Your objective >>
Pick out all lines in the listing holding the string "This" and copy them.

Input records >>
◆ ◆ ◆ ◆ ◆ ◆ ◆

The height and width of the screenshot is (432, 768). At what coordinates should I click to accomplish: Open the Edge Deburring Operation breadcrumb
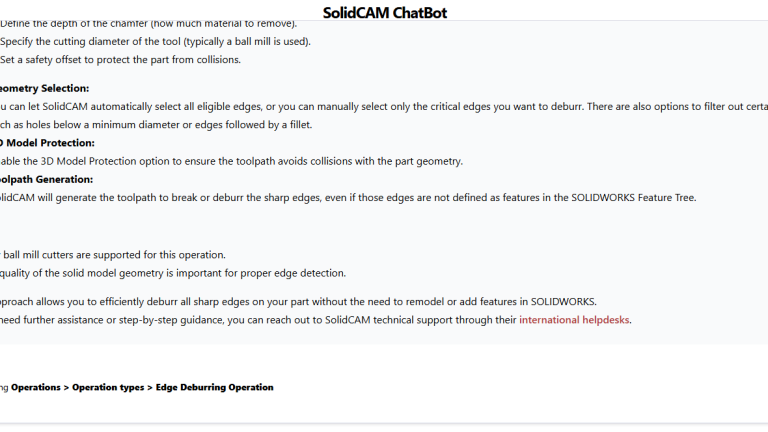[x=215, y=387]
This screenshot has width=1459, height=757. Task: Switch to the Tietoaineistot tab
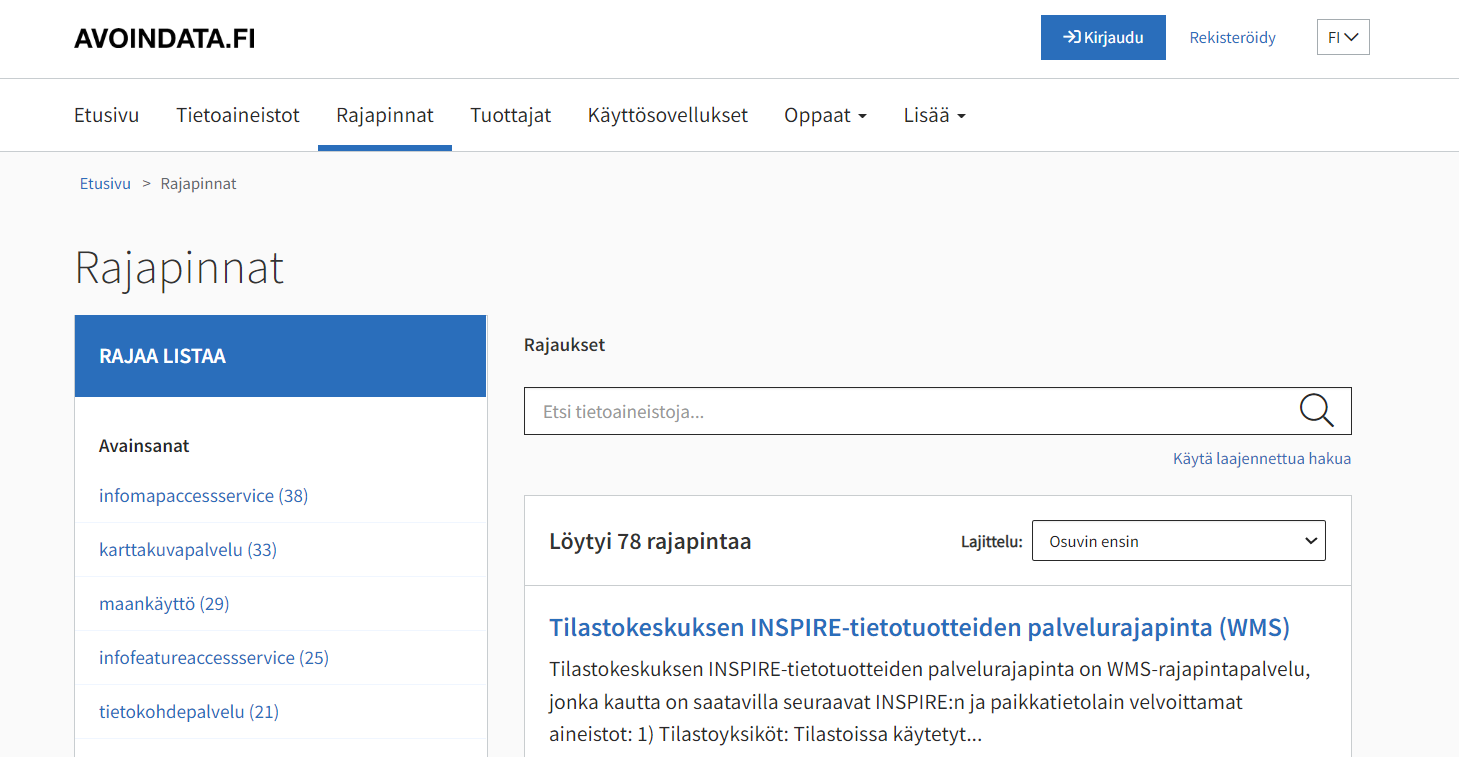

◆ ◆ ◆ ◆ ◆ ◆ ◆

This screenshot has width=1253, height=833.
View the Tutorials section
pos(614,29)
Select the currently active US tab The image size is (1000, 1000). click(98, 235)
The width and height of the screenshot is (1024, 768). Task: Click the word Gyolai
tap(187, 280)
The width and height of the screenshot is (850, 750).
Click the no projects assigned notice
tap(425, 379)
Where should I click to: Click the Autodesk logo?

◆ ◆ ◆ ◆ ◆ ◆ ◆

Task response >>
This screenshot has width=1459, height=757. Task: Switch to the Tietoaineistot tab
This screenshot has width=1253, height=833.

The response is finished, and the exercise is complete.